Burgmaster Corp. was a successful LA-based machine-tool maker. It made a significant contribution to the local economy in the 1960s. However, new entrants into the machine-tool making industry reduced Burgmaster’s market share in the 1980s. Burgmaster’s problems were exacerbated, when LBO’s became a popular tool for speculators. At the end, Burgmaster could no longer compete. Burgmaster was forced to shut down.

  1. Burgmaster was severely affected by external factors making it extremely difficult to create a profitable business in the 1980s. There were two external factors that contributed to the demise of Burgmaster. First of all, the unexpected surge of Japanese products in the American market caught many businesspeople unprepared. Japanese firms were able to provide American consumers with high-quality and low-cost products. These products were strategically positioned to eat into the market share that was supposed to be under the control of U.S. based companies like Burgmaster. In addition, U.S. policies made it extremely attractive for speculators to initiate LBOs. In the beginning it made money for many speculators. However, the LBOs created unnecessary pressure for U.S. based companies like Burgmaster to generate cash flow, and LBO’s compelled business leaders to cut corners in order to appear profitable. With regards to internal factors, Burgmaster’s corporate leaders became complacent after they experienced tremendous success in the 1960s.
  2. Inadequate strategic planning was a major factor that contributed to the demise of Burgmaster. The appropriate application of strategic planning skills would have enabled corporate leaders to understand the threat posed by Japanese products that invaded the American market during that time period.
  3. Burgmaster had a fighting chance if corporate leaders were able to develop an effective supply chain strategy. Burgmaster should have worked closely with suppliers and customers in order to develop a cost-efficient supply chain. As a result they could have lowered their operating costs. Burgmaster does not have to lower the price of its products. However, the company should work closely with its customers to develop products that are best suited to client’s needs. As a result, Burgmaster would have benefited from stronger brand loyalty.

Home-Style Cookies

Home-Style Cookies is a New York-based baking company. It is a small company with fewer than 200 blue-collar workers. It produces only one type of product sold in different variants. The company sells soft cookies. Competitors like Nabisco, Sunshine, and Keebler produce crisp cookies. They are able to accomplish this feat by using a baking technique that forces most of the water out. The company utilizes a combination of automated and manual processes to produce home-style cookies. There were a number of suggestions made to improve the cost-efficiency of the production process. However, the owners are reluctant to entertain new strategies because of concerns that these may have a negative effect on the quality of the cookies. In addition, some of the suggestions made were rejected on account of corporate social responsibility.

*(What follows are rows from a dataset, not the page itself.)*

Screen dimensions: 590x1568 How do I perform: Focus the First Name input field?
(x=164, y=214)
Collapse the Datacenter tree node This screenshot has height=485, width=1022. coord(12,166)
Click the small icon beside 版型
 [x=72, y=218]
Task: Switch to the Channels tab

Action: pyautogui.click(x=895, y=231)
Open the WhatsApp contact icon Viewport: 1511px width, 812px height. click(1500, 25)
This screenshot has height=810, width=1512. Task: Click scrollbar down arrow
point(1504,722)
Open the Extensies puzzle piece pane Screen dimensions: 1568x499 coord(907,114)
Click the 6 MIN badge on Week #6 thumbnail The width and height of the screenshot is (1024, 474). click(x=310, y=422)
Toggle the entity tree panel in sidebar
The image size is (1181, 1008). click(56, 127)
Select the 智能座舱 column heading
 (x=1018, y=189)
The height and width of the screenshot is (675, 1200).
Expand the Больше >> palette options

  1. Due to the absence of preservatives and additives, home-style cookies are made to order. Computer software calculates the amount of ingredients that has to be mixed on a daily basis (Baltzan, 2011). The automated process allows for the automatic mixing of ingredients in giant mixing machines. When the cookies emerge from the ovens, the same are fed into cooling racks. This is the end of the automated process because after the cooling phase, workers manually place cookies into boxes.
  2. The company was able to increase productivity by allowing nonfilled cookies to be cut in a diagonal manner. Productivity was also enhanced after increasing the length of the oven by 25 feet. By increasing the length of the oven, the company was able to bake more cookies under the same time constraints.
  3. The company is making the right decision not to automate the packing of cookies because of two primary reasons. First, it is a more effective way to detect deformed cookies. Second, it retains the employment of at least 30 workers. The company is mindful of corporate social responsibility. In other words, the company wants to give back to the community. Aside from the size of the company, the decision not to fully-automate the production process is also based on the need to maintain the production of high-quality cookies. Since it is a small company, the owners could afford not to fully-automate the production process.
  4. Due to the absence of preservatives and additives, the company was forced to carry minimal amounts of certain inventories. As a result, the company can claim that it produces “good food.”
  5. It is important to consider the taste, and the ingredients used to bake the cookies.
  6. The advantage is that the company can increase its revenue selling to health-conscious individuals. The disadvantage is that the company may not be able to cope with demand, because it cannot stockpile cookies in a warehouse.
  7. The company focuses on quality-based strategies. The company produces a product that is far better when it comes to health benefits and taste.

Your Garden Gloves

The company maintains flower gardens for both commercial and residential customers. It has grown substantially over the years. It employs eight seasonal workers. Company owners noticed that large jobs took longer to complete. Since the company operates on a small profit margin, it has to find ways on improving the productivity of its workers.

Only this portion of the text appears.